Ese era el baile favorito del conde que ya bailaba en su juventud. («Daniel Cooper» era precisamente un baile inglés.)

—Mirad a papá —gritó Natasha a toda la sala, inclinando hacia las rodillas su cabecita rizada y llenando la sala con su sonora risa. Realmente todo el que estaba presente miraba con una gozosa sonrisa al alegre anciano, el cual junto a su venerable pareja, María Dmítrievna, que le superaba en altura, doblaba los brazos, deslizaba los pies, sacudiéndolos rítmicamente, elevando los hombros, taconeando suavemente y sonriendo con su redondo rostro cada vez con más soltura, como preparando a los espectadores para lo que iba a venir. Tan pronto se oyeron las alegres y provocativas notas de «Daniel Cooper», parecidas a un alegre trepak,
[7]
todas las puertas de la sala se llenaron por un lado de sonrientes rostros masculinos y por otro de femeninos, que se acercaban para observar la alegría del señor.

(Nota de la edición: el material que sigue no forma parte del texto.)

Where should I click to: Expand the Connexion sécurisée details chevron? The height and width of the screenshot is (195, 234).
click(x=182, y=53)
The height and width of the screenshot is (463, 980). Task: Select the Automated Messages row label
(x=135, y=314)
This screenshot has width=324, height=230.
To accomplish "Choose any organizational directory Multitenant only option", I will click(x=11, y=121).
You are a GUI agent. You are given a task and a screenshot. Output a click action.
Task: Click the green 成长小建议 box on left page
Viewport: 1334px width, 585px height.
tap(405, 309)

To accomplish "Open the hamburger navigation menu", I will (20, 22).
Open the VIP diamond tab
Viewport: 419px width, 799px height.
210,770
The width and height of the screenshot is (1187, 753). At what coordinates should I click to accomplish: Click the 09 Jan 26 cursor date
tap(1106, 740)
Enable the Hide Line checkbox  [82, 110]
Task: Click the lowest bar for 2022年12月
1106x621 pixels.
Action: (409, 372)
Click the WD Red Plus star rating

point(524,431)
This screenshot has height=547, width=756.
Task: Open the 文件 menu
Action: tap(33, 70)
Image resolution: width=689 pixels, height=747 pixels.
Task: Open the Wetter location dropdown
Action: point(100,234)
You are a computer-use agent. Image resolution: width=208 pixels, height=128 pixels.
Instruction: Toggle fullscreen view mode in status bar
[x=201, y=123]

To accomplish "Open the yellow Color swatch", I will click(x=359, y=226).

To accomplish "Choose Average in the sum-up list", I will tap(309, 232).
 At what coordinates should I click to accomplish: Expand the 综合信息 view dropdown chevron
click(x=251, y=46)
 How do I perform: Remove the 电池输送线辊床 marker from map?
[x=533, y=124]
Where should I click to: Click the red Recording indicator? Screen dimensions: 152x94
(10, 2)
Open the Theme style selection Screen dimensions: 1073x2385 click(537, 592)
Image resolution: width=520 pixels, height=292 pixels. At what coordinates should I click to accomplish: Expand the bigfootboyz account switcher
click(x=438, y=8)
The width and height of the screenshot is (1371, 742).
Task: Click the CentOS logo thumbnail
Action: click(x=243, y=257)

—¡Es un águila nuestro patrón! —decía la niñera desde una de las puertas. El conde bailaba bien y lo sabía, pero su pareja ni sabía ni quería bailar bien. Su enorme cuerpo se quedaba rígido y dejaba caer los gruesos brazos (le había dado su ridículo a la condesa), solamente su severo pero bello rostro acompañaba el baile. Lo que el conde expresaba con multitud de figuras, María Dmítrievna lo expresaba solamente con su rostro cada vez más sonriente y con el latir de sus aletas nasales. Pero si el conde, cada vez más desenfrenado, cautivaba a los espectadores con inesperados quiebros y pequeños saltos de sus ágiles piernas, María Dmítrievna, con la diligencia de sus movimientos de hombros y giros de los brazos en las vueltas y taconeos, no causaba menor impresión en los espectadores dado que estos tenían en cuenta su obesidad y su habitual severidad. La danza se animaba por momentos. Nadie conseguía mantener la atención de quien tenía delante y ni siquiera lo intentaba. Todos prestaban atención al conde y a María Dmítrievna. Natasha tiraba de la manga o del vestido de todos los asistentes, que no necesitaban de ello para no quitar ojo a los bailarines, y les pedía que miraran a su padre. Durante los intervalos de la danza el conde recobraba con dificultad el aliento, manoteaba y les gritaba a los músicos que tocaran más rápido. Y el conde giraba cada vez más deprisa y con más ímpetu, sosteniéndose tanto sobre la punta como sobre los talones, giraba alrededor de María Dmítrievna y finalmente devolvió a su pareja a su asiento, hizo el último paso levantando su ágil pierna, inclinando la sudorosa cabeza con el rostro sonriente y alzó la mano derecha en medio de sonoros aplausos y risas, sobre todo de Natasha. Ambos bailarines se detuvieron, recobrando el aliento con dificultad y secándose con sus pañuelos de batista.